Roberto Navia Gabriel
Desde antes de que salga el sol se escuchan voces que pareciera vienen de un más allá, como si los cuerpos arrastraran cadenas que suenan sobre el pavimento de las calles vacías, iluminadas todavía por los faroles del alumbrado público. Alguien grita: Hay pan, hay pan. Es una voz redonda de hombre que habla con toda la fuerza que le permiten sus pulmones. Grita para que su mensaje se meta por las verjas y por las ventanas entreabiertas de las casas llenas de gente. A veces le ladra un perro y cuando un perro ladra le siguen los demás: una cadena de ladridos que se pierde y se hace chiquita hasta que desaparece para siempre.
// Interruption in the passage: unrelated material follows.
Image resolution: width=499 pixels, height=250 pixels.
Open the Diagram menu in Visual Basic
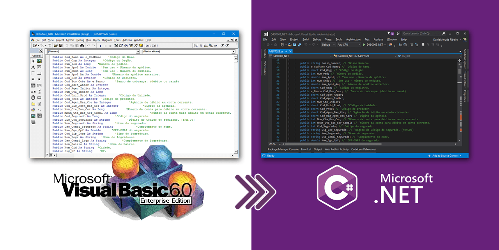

El hombre no se inmuta y sigue vociferando para que la vecindad se entere que de uno de sus brazos cuelga una canasta cubierta por un mantel que protege a los panes del polvo y del virus invisible más famoso del mundo. Por detrás del hombre de los panes avanza la mujer de la carretilla con rueda de acero. Ella habla despacio, su voz, que apenas se la siente como un viento amargo, hace saber que tiene a la venta tujuré con leche de vaca ordeñada en la madrugada. Lo dice como si estuviera contando una historia cuando estaciona su carretilla que chilla cuando la rueda avanza sobre el cemento. Habla sin ninguna prisa y confianza como si supiera que sus oyentes están atentos a su relato. A veces coincide con el muchacho que vende gelatina de pata cargando en su hombro una conservadora blanca, otras, con la niña que maneja una bicicleta azul y que ofrece chicha de maíz que prepara su abuela Anselma en el patio de su casa, o con don Jacinto que en un camioncito lleva verduras, se estaciona en algún lugar de la calle y, sin decir ni una palabra, toca la bocina anunciando que su presencia vital ya está ahí.